[EXERCISE DIRECTIONS] The expected output is exactly the lines below, starting at the line with "How do I perform: Click the Product" and ending at the line with "You are a computer-use agent. 843x431 pixels.", both included; no other line belongs in it.

*** Opening DATA FOR THIS EXERCISE ***

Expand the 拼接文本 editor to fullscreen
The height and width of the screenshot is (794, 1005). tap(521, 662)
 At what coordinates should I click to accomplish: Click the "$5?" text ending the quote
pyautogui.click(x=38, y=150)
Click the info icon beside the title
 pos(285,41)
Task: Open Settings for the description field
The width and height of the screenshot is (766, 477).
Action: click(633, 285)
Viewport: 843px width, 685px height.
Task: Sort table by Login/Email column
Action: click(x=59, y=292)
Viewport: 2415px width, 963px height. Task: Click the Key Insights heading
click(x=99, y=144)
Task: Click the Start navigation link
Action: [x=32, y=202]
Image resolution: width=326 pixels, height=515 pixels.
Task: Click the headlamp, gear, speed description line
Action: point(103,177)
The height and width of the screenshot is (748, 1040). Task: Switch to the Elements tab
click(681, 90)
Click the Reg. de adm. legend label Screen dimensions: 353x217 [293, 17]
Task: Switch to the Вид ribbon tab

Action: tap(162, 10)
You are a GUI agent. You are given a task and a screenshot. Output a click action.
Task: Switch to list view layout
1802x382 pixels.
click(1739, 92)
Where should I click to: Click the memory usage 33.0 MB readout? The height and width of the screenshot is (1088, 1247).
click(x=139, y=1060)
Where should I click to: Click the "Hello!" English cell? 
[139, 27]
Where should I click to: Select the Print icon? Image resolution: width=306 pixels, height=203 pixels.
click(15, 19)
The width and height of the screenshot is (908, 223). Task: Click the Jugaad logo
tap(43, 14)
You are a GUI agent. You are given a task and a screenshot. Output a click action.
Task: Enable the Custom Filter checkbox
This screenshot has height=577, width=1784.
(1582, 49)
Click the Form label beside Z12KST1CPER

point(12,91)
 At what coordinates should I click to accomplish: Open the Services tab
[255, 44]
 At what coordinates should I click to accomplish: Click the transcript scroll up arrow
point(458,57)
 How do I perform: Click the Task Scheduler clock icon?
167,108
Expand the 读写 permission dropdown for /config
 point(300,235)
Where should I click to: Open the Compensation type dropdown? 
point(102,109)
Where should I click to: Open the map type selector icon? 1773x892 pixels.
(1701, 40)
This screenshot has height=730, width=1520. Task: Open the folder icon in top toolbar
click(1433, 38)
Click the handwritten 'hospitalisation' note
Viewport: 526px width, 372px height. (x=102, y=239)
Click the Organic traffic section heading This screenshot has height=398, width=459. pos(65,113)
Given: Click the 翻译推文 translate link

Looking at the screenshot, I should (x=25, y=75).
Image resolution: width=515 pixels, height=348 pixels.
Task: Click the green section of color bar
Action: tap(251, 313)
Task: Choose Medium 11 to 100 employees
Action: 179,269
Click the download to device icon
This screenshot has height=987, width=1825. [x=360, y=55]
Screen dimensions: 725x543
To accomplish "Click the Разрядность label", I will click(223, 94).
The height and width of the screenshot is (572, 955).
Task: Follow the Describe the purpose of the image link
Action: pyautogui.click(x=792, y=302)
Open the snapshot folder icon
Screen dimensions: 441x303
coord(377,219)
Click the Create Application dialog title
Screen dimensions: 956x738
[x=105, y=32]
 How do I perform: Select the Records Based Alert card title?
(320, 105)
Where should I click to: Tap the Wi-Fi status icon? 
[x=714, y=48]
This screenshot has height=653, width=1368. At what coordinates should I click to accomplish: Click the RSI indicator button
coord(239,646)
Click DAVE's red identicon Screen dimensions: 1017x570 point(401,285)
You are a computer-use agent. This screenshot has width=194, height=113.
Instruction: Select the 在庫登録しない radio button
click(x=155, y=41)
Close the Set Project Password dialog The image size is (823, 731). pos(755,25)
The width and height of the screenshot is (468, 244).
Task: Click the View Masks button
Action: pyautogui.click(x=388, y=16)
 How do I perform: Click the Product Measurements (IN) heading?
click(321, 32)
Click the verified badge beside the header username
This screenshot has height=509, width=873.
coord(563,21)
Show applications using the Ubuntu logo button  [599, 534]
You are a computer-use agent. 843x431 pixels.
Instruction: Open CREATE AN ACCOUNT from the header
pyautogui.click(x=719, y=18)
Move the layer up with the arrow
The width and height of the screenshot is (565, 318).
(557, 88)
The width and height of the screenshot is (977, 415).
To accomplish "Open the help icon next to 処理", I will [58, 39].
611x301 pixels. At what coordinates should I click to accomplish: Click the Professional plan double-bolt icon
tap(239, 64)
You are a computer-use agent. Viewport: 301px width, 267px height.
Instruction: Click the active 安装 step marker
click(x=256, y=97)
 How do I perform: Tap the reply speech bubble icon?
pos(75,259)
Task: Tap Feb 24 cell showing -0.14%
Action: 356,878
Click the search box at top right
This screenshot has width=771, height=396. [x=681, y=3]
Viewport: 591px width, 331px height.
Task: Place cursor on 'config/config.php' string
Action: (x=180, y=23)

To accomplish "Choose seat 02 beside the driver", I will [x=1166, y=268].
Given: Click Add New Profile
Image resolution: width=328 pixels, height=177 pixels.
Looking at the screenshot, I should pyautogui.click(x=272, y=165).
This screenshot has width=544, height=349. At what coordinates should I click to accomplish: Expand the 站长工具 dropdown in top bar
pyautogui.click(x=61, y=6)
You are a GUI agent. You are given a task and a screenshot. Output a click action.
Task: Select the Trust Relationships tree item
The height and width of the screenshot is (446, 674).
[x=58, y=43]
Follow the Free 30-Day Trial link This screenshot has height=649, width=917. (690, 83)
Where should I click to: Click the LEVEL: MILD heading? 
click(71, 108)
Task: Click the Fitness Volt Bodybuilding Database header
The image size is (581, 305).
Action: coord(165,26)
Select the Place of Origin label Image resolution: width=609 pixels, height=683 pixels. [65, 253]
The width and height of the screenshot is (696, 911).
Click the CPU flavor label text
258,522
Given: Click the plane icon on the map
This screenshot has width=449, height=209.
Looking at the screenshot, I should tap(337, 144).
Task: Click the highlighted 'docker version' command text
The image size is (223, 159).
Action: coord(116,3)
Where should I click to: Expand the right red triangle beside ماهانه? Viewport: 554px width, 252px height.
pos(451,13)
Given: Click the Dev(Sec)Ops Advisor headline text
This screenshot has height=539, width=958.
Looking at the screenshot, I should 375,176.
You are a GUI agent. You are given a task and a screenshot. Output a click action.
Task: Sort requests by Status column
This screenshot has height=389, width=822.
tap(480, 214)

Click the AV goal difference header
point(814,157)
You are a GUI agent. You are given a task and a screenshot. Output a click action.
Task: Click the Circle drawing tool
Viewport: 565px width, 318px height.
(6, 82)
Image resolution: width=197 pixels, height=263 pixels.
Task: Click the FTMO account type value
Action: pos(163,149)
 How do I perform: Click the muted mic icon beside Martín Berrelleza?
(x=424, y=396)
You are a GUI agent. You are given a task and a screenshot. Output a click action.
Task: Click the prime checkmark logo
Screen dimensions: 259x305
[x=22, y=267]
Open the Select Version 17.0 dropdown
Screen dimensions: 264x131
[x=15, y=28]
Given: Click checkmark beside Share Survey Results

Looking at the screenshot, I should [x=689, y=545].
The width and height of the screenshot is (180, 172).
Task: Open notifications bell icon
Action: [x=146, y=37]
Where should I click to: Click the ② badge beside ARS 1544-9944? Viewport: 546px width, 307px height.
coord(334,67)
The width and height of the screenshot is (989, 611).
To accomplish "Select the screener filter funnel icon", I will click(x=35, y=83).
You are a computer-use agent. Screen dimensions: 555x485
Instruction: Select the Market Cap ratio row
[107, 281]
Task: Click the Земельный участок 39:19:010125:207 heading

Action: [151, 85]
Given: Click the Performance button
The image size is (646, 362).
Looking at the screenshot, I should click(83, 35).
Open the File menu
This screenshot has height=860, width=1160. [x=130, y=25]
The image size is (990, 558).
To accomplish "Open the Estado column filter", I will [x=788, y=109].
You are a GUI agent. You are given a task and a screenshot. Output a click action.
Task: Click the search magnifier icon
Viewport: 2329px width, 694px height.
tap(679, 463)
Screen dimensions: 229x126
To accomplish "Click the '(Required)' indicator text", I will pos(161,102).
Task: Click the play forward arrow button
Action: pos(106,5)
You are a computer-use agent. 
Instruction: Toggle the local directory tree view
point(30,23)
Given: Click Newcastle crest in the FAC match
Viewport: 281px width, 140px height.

*** Closing DATA FOR THIS EXERCISE ***

[SOLUTION]
 How do I perform: Click the Product Measurements (IN) heading?
click(321, 32)
Click the verified badge beside the header username
This screenshot has height=509, width=873.
coord(563,21)
Show applications using the Ubuntu logo button  [599, 534]
You are a computer-use agent. 843x431 pixels.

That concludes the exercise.